Instance-conditional Knowledge Distillation for Object Detection

Related tags

Deep LearningICD
Overview

Instance-conditional Knowledge Distillation for Object Detection

This is a MegEngine implementation of the paper "Instance-conditional Knowledge Distillation for Object Detection", based on MegEngine Models.

The pytorch implementation based on detectron2 will be released soon.

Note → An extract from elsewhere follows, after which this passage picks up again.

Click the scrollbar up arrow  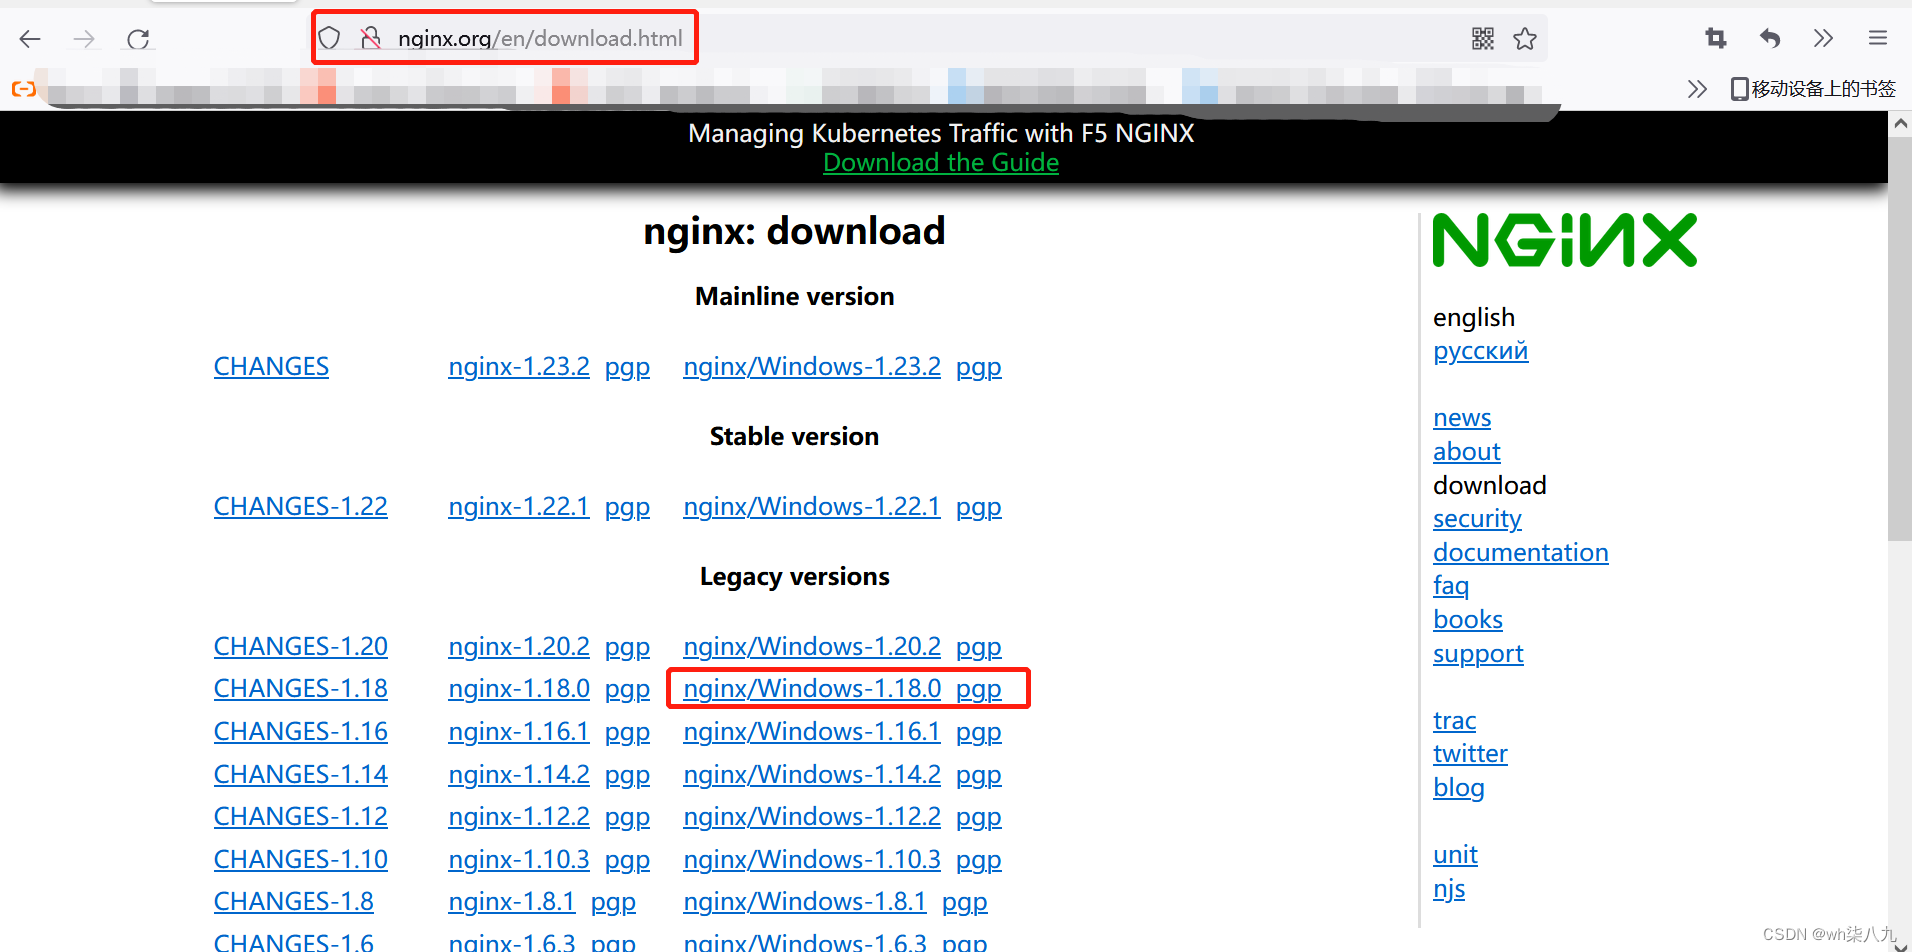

Instance-Conditional Knowledge Distillation for Object Detection,
Zijian Kang, Peizhen Zhang, Xiangyu Zhang, Jian Sun, Nanning Zheng
In: Proc. Advances in Neural Information Processing Systems (NeurIPS), 2021
[arXiv]

Requirements

Installation

In order to run the code, please prepare a CUDA environment with:

  1. Install dependancies.
pip3 install --upgrade pip
pip3 install -r requirements.txt
  1. Prepare MS-COCO 2017 dataset,put it to a proper directory with the following structures:
/path/to/
    |->coco
    |    |annotations
    |    |train2017
    |    |val2017

Microsoft COCO: Common Objects in Context Tsung-Yi Lin, Michael Maire, Serge Belongie, James Hays, Pietro Perona, Deva Ramanan, Piotr Dollár, and C Lawrence Zitnick. European Conference on Computer Vision (ECCV), 2014.

Usage

Train baseline models

Following MegEngine Models:

python3 train.py -f distill_configs/retinanet_res50_coco_1x_800size.py -n 8 \
                       -d /data/Datasets

train.py arguments:

  • -f, config file for the network.
  • -n, required devices(gpu).
  • -w, pretrained backbone weights.
  • -b, training batch size, default is 2.
  • -d, dataset root,default is /data/datasets.

Train with distillation

python3 train_distill_icd.py -f distill_configs/retinanet_res50_coco_1x_800size.py \ 
    -n 8 -l -d /data/Datasets -tf configs/retinanet_res101_coco_3x_800size.py \
    -df distill_configs/ICD.py \
    -tw _model_zoo/retinanet_res101_coco_3x_800size_41dot4_73b01887.pkl

train_distill_icd.py arguments:

  • -f, config file for the student network.
  • -w, pretrained backbone weights.
  • -tf, config file for the teacher network.
  • -tw, pretrained weights for the teacher.
  • -df, config file for the distillation module, distill_configs/ICD.py by default.
  • -l, use the inheriting strategy, load pretrained parameters.
  • -n, required devices(gpu).
  • -b, training batch size, default is 2.
  • -d, dataset root,default is /data/datasets.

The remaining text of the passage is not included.